START Supplied material

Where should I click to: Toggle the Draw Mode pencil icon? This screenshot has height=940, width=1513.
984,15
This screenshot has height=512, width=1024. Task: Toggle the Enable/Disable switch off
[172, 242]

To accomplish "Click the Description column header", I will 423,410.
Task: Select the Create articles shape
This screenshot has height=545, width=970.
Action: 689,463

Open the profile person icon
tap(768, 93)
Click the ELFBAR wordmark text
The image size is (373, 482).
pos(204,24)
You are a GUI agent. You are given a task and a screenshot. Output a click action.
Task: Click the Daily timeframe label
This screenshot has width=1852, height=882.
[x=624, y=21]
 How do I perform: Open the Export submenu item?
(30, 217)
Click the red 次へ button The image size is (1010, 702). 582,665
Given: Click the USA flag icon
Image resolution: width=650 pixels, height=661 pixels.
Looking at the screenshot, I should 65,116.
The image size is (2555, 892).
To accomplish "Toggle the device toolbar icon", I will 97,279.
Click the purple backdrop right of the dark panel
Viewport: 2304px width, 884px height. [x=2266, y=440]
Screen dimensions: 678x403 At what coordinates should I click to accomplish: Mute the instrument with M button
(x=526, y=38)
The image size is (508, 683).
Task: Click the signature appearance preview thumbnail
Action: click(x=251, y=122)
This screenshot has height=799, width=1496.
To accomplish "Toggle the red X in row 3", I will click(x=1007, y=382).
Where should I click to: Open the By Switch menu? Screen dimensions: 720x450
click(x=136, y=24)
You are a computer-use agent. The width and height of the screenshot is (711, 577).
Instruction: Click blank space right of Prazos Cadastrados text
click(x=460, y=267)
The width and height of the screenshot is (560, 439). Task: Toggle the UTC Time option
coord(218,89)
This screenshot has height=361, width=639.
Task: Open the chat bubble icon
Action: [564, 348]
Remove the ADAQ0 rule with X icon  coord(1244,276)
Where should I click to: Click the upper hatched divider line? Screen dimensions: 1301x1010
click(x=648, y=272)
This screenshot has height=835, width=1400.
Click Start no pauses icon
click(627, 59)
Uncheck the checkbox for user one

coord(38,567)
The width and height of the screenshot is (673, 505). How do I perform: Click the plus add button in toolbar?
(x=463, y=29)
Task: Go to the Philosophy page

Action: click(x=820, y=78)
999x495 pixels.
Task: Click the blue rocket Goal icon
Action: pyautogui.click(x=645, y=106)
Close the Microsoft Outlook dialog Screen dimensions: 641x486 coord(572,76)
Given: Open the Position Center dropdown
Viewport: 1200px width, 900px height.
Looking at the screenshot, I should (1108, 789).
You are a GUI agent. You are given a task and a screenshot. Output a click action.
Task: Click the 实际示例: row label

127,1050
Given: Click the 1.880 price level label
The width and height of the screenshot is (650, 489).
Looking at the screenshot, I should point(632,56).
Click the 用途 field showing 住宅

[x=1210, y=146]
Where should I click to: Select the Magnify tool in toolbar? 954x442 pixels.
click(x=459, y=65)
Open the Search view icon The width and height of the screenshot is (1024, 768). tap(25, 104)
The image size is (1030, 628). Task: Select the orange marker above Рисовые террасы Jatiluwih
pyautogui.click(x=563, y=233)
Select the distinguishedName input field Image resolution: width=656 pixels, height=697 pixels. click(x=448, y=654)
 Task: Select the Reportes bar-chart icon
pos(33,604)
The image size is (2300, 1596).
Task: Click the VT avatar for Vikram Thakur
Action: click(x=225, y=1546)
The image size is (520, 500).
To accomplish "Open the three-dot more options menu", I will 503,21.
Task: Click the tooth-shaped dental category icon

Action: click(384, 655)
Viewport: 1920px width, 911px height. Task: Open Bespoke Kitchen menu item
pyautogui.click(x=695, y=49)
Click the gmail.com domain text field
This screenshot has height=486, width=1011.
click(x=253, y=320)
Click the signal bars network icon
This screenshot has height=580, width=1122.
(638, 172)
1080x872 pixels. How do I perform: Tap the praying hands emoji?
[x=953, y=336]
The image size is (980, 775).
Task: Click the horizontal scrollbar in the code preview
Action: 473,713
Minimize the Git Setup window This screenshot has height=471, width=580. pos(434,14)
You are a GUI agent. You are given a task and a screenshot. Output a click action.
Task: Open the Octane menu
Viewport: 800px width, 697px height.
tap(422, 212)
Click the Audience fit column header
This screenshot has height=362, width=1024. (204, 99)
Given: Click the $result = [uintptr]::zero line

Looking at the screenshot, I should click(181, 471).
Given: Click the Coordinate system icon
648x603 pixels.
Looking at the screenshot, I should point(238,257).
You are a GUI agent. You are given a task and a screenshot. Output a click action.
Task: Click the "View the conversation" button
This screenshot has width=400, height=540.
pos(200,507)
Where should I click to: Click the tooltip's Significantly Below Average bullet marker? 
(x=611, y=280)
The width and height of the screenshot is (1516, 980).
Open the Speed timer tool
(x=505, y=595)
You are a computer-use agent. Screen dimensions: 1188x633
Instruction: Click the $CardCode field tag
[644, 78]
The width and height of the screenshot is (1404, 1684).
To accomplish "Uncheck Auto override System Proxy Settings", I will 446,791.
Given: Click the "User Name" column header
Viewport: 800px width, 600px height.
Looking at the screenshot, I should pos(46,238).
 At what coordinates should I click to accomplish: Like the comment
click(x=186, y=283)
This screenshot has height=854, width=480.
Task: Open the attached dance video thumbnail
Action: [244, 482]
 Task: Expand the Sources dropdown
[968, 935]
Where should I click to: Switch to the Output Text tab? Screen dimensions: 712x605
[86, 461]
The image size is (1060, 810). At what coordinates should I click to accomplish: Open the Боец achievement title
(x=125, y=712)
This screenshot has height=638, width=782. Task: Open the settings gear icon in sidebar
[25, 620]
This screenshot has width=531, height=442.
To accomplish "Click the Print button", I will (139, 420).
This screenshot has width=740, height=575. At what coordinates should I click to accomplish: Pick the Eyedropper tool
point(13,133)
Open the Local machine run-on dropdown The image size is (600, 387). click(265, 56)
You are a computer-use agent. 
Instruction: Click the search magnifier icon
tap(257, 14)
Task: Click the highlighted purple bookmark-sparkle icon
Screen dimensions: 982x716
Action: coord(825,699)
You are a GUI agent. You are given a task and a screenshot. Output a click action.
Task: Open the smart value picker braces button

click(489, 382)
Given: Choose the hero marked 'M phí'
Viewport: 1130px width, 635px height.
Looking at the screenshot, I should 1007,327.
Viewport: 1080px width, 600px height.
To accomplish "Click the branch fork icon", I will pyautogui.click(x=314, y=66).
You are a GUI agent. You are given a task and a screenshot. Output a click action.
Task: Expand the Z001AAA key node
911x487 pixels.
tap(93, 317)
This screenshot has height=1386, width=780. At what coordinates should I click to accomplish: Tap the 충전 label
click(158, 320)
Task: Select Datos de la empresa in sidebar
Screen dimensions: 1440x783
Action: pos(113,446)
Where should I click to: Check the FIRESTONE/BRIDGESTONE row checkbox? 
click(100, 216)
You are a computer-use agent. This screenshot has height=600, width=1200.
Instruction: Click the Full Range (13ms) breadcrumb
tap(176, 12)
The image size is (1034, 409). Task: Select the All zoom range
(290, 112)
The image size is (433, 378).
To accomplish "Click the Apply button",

END Supplied material

Repeat exactly the lines above from the one with "Task: Click the highlighted" up to and including the one with "Task: Expand the Z001AAA key node". No other line belongs in the reply.

Task: Click the highlighted purple bookmark-sparkle icon
Screen dimensions: 982x716
Action: coord(825,699)
You are a GUI agent. You are given a task and a screenshot. Output a click action.
Task: Open the smart value picker braces button

click(489, 382)
Given: Choose the hero marked 'M phí'
Viewport: 1130px width, 635px height.
Looking at the screenshot, I should 1007,327.
Viewport: 1080px width, 600px height.
To accomplish "Click the branch fork icon", I will pyautogui.click(x=314, y=66).
You are a GUI agent. You are given a task and a screenshot. Output a click action.
Task: Expand the Z001AAA key node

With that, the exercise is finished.